You were probably running race gas, right?
I was, but that has nothing to do with it at all. You boldly said 560's are not enough injector for 20G's, clearly, they were for me...
First I'll explain WHY I could do it:
I used a VPC / GCC, unlinke MAF translators or AFC's that manipulate the air flow signal to the ECU so to correct for extra air volume so that the ECU thinks the engine is operating in a normal state, un-aware of the extra fuel or air entering the engine. It's simple ratio's. You add 20% more air, 20% more injector, reduce the air flow the ECU see's by approximately 20%, and you have a reasonably happy engine and ECU. Much smaller injectors can be used in vehicles using stand alone ECU's or a VPC type computer that manipulates much more than air flow signal to achieve results.
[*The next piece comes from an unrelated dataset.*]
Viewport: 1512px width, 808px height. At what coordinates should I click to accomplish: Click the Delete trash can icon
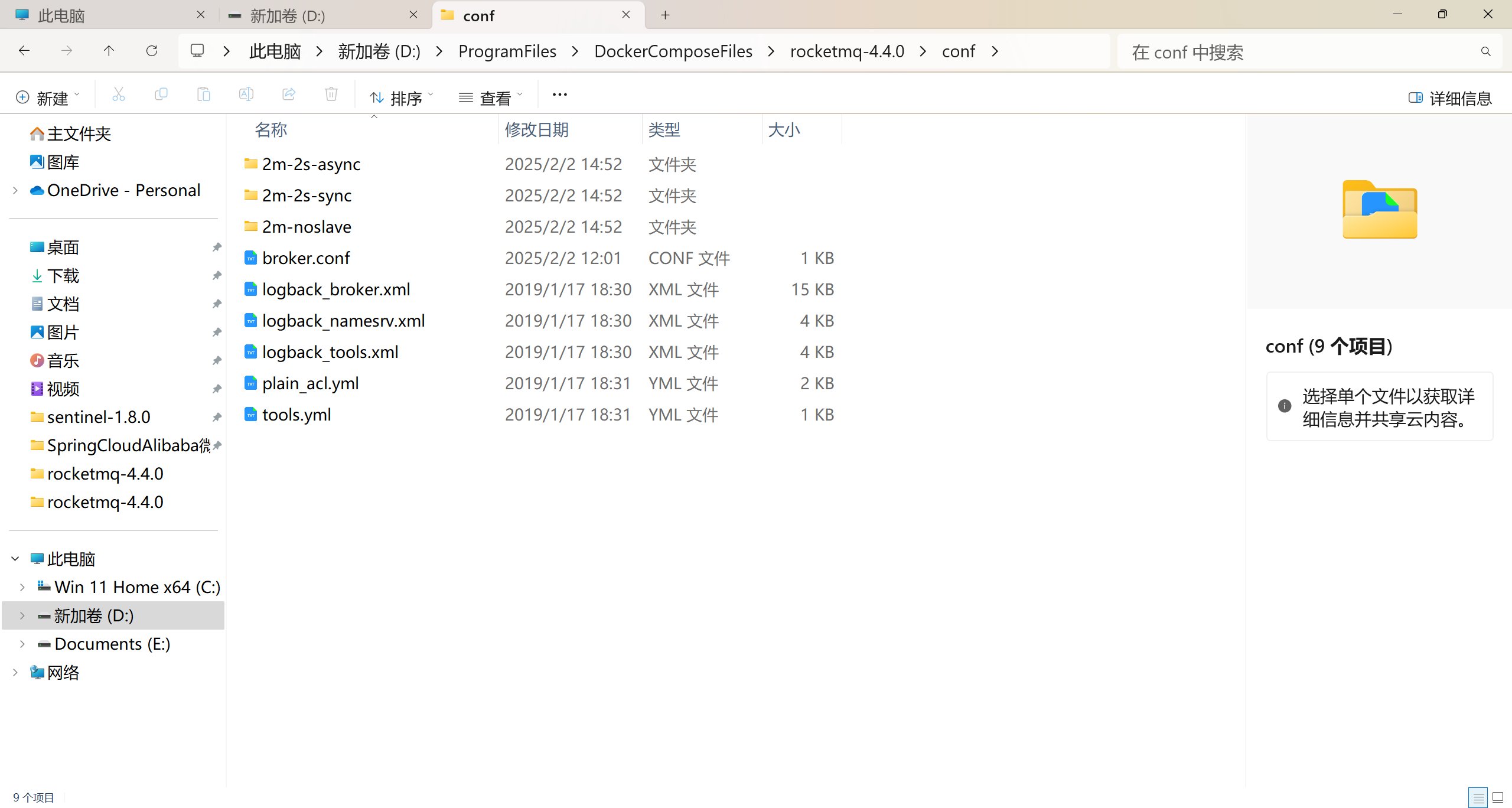click(x=331, y=95)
To the "racegas" comment, although it does have a lot to do with why I could get a 3,100lb car to go 126MPH in the quarter, it has nothing to do with selection of injector sizing, at least not when compairing gasoline to racegas. All "gasoline" tpye fuels have roughly 114,000BTU's / gal. Various blends allow for some diviation, but more or less, that's where they all will be, regardless if it's 87 octane pump gas, or 118 octane C-16. To keep an engine for running to lean, you must add "X" amount of fuel per given amount of air. Explaining octane can be left for another day.
Now if we were talking about injectors required for a car running an alcohol based fuel, such as methanol, or ethanol, that would make a differance. For example E85, has a BTU rating of 81,000, or 71% of gasoline. That is why, as most of you know, vehicles will get anywhere between 20-30% fewer miles per gallon on E85, it's required that additional fuel be added to the engine (regardless of boost, compression ratio, etc, as it doesn't change in a flex fuel vehicle) to maintain propper air fuel ratio's. So you see, race gas really has nothing to do with it.